Intervention de Philippe Marini

Commission des finances, du contrôle budgétaire et des comptes économiques de la nation — Réunion du 30 mai 2012 : 1ère réunion
Audition de M. Didier Migaud premier président de la cour des comptes

Photo de Philippe MariniPhilippe Marini, président :

Merci de cet exposé synthétique. Je m'en tiendrai à quelques questions de méthode pour lancer le débat.

La certification est une affaire de confiance absolument essentielle. Pour les investisseurs, les opinions et analyses de la Cour sont solides et irremplaçables. Ne risque-t-on pas, les mesures les plus faciles ayant été prises, de voir la Cour reproduire, année après année, les mêmes réserves substantielles ? Si tel était le cas, quel sens donner à la certification ?

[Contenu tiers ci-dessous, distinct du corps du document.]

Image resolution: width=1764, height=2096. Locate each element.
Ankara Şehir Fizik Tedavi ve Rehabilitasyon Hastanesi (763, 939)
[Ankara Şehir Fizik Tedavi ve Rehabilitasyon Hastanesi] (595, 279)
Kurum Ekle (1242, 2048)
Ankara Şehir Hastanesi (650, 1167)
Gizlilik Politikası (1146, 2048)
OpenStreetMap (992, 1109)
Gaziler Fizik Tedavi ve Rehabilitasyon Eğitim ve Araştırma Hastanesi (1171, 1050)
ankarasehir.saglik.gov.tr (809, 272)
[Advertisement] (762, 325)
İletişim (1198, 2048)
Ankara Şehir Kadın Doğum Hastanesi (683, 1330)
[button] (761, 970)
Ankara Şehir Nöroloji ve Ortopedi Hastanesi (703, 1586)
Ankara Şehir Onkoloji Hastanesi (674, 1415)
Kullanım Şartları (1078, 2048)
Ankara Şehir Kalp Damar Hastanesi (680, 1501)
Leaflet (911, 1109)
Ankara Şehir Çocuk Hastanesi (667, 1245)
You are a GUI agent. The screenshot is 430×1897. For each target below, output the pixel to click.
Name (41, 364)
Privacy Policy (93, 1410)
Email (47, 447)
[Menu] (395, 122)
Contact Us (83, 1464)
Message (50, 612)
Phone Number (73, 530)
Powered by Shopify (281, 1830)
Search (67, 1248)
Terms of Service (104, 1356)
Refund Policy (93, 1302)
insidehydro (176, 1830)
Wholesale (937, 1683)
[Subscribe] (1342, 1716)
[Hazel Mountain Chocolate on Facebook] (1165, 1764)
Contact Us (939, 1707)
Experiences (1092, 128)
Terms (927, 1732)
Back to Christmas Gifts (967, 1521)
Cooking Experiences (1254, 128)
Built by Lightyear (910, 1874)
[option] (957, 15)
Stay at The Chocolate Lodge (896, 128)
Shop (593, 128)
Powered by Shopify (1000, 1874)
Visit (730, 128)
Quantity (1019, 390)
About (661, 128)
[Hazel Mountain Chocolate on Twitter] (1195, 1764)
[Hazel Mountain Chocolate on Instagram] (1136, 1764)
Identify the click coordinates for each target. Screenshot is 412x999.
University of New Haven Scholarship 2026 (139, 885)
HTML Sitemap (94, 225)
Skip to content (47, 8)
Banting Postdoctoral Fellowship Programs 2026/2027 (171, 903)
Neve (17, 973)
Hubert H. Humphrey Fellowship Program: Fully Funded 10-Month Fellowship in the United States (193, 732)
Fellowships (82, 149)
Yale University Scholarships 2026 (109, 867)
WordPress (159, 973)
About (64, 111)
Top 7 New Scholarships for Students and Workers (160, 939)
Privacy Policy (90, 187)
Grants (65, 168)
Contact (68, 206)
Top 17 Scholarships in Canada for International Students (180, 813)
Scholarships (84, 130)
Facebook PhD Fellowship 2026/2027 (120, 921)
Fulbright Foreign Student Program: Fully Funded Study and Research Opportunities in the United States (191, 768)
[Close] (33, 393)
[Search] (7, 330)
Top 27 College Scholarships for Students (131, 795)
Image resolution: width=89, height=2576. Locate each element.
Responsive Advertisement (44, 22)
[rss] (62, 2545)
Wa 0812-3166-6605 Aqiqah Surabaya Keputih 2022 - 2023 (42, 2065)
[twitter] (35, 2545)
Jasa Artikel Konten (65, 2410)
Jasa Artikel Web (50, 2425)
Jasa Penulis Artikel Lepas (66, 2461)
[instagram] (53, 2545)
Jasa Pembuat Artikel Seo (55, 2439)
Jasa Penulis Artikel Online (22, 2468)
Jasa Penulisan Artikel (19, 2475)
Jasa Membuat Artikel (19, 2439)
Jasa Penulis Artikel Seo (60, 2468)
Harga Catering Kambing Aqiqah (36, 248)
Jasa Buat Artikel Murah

La difficulté à recenser les garanties de l'État étonne notre commission, chacune de ces garanties ayant une base législative. Est-ce à dire que l'on s'est passé, pour certaines d'entre elles, de l'aval du Parlement ? Dispose-t-on d'une estimation du gain que représente la rémunération de ces garanties ?

Le rapport sur l'exécution budgétaire se réfère à la loi de programmation sans évoquer l'article 15, introduit à l'initiative du Sénat, créant un dispositif qui s'apparente à une « loi de règlement du programme de stabilité ». La Cour entend-elle examiner cette question dans son rapport du mois de juin ? Cet aspect est très important : l'exécution est conforme à la loi de programmation ; en va-t-il de même pour le programme de stabilité ? Quelle méthode utiliserez-vous pour aborder ce point ?

En matière d'outils de pilotage, puisque vous insistez à juste titre sur la maîtrise des dépenses, ne faudrait-il pas, pour apprécier l'ampleur des efforts à réaliser, mieux connaître la tendance spontanée de leur évolution ? Comment est-elle calculée pour chaque catégorie de dépense ? Le Gouvernement n'a jamais communiqué explicitement sur cette donnée.

La stratégie générale de maîtrise de la dépense doit s'appuyer, vous l'avez indiqué à maintes reprises, sur la mesure de l'efficacité. On ne peut que vous suivre : à quoi bon tous ces indicateurs si l'on ne s'en sert pas ? Cela dit, cette approche, dirait un esprit mal tourné, est peut-être le meilleur moyen de ne pas faire d'économies, chaque administration et chaque catégorie de bénéficiaire cherchant à montrer que sa dépense est la plus efficace. Qui peut apprécier, de manière neutre, l'adéquation des indicateurs à leurs fonctions, si ce ne n'est, d'un côté le Parlement et, de l'autre la Cour ? Si l'on devait utiliser ces indicateurs comme élément d'arbitrage budgétaire, que faudrait-il faire : récompenser les bons élèves ou ceux dont les moyens n'étaient pas à la hauteur de la tâche ? Faire de la performance une technique de l'allocation des fonds n'est évidemment pas simple. Quels conseils la Cour peut-elle nous donner à ce sujet ?

En matière de dépenses, vous n'avez évoqué ni la réserve de précaution ni les investissements d'avenir. Sans doute comptez-vous le faire en juin ?

La Cour, dans son rapport, relève une augmentation des reste-à-payer. Ils s'établissent à 86 milliards d'euros fin 2011, soit l'équivalent de 30 % des dépenses nettes du budget général. Pouvez-vous détailler quels ministères recourent le plus à ces facilités et sur quel type de dépenses ces reports portent-ils ? Ce serait dommage de les voir se recréer après les efforts difficiles consentis pour les réduire.

Vous n'en voudrez pas aux sénateurs d'être attentifs aux relations financières entre l'État et les collectivités territoriales... Le compte d'avance aux collectivités territoriales enregistre un écart de plus de 5 milliards d'euros entre l'excédent prévu en 2010 et l'excédent réalisé. La comptabilisation des remboursements et dégrèvements de la réforme de la taxe professionnelle ne prend pas en compte l'écrêtement de la CVAE si bien que 560 millions d'euros auraient totalement disparu. Pouvez-vous nous éclairer ?

Notre analyse est convergente sur les dépenses fiscales. Cela dit, renforcer l'application de la norme « zéro valeur », comme vous le préconisez dans votre rapport, est-ce vraiment réaliste dans une période comme la nôtre ?

J'en reste là. Les uns feront certainement valoir que le Gouvernement qui vient de rendre son tablier a tenu ses objectifs. Les autres mettront en avant les menaces et les risques qui pèsent sur la gestion qui commence. La Cour, instance neutre, indépendante et collégiale qui joue un rôle essentiel en cette période de transition, éclairera notre lanterne.